Youngsters have been promised the return of a motorcycle club which boasts some of the best facilities in the country.

The Birstall Urban Motorcycle Project for Youth (BUMPY) in Howden Clough has 42 motorbikes and purpose-built off-road courses on its nine acres site.

But since losing lucrative contracts to work with young offenders the project has had no cash to run a young riders club - which was the reason BUMPY started 11 years ago.

Project manager Kath Smith said: "Helping young people who live locally is what we're all about but we're having to turn them away.

"We have a long waiting list of kids who want to take part but we can only afford to run the club one night a week and let 25 youngsters come."

The project, which costs £300,000 a year to run, lost more than a third of its income last month when the West Yorkshire Probation Service ended a referral scheme which sent offenders from across the county for classroom-based courses at the centre in Leeds Road.

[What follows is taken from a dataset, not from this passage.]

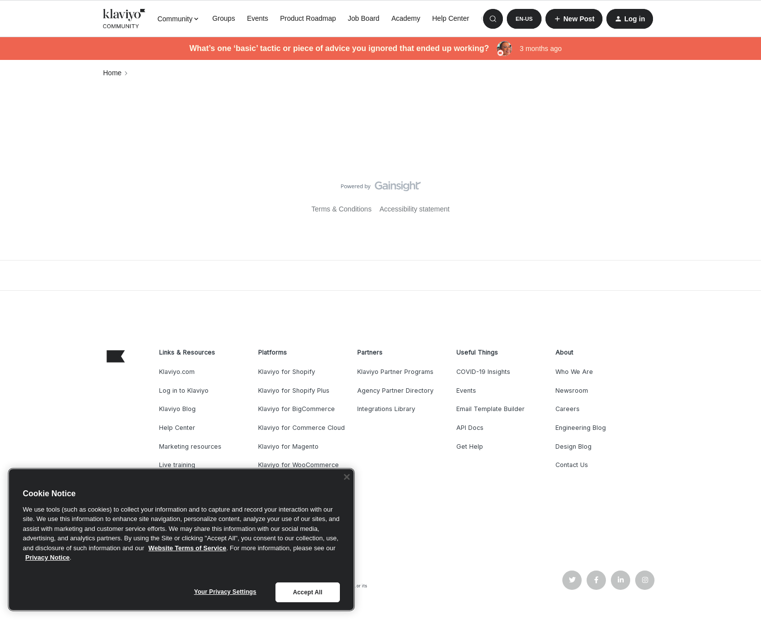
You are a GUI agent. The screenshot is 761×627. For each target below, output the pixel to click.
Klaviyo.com (177, 371)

Mrs Smith said special schools, which once regularly sent pupils for courses, also no longer had the money to use the centre.

An application for a lottery grant to run the young riders club has been lodged but the project must wait six months for the outcome. Project members are hoping to appoint a fund-raiser to help secure new sources of cash.

Core activities at BUMPY include outreach work where youngsters from large council housing estates are bussed in - a scheme partly paid for by the Dewsbury Single Regeneration Budget.

The centre also runs on-road training for riders.

BUMPY director Graham Eaves, who helped found the project, said: "We were lucky for a long time. We had the probation contract for six years and it gave us a foundation from which to build.

"Now there's less money and more charities fighting for it.

"We could make a fortune by running corporate days for businesses and dump the charity side but that's not what BUMPY is all about.

"We're about helping young people develop, they need a focus and there's nothing like this facility anywhere else."

Randel Barrows, divisional chief probation officer for Bradford, said offenders convicted of car crimes now undertook the same courses as other offenders.

He said: "We have had to make some difficult decisions based on money and priorities.

"BUMPY has been successful with offenders and we want to learn from that."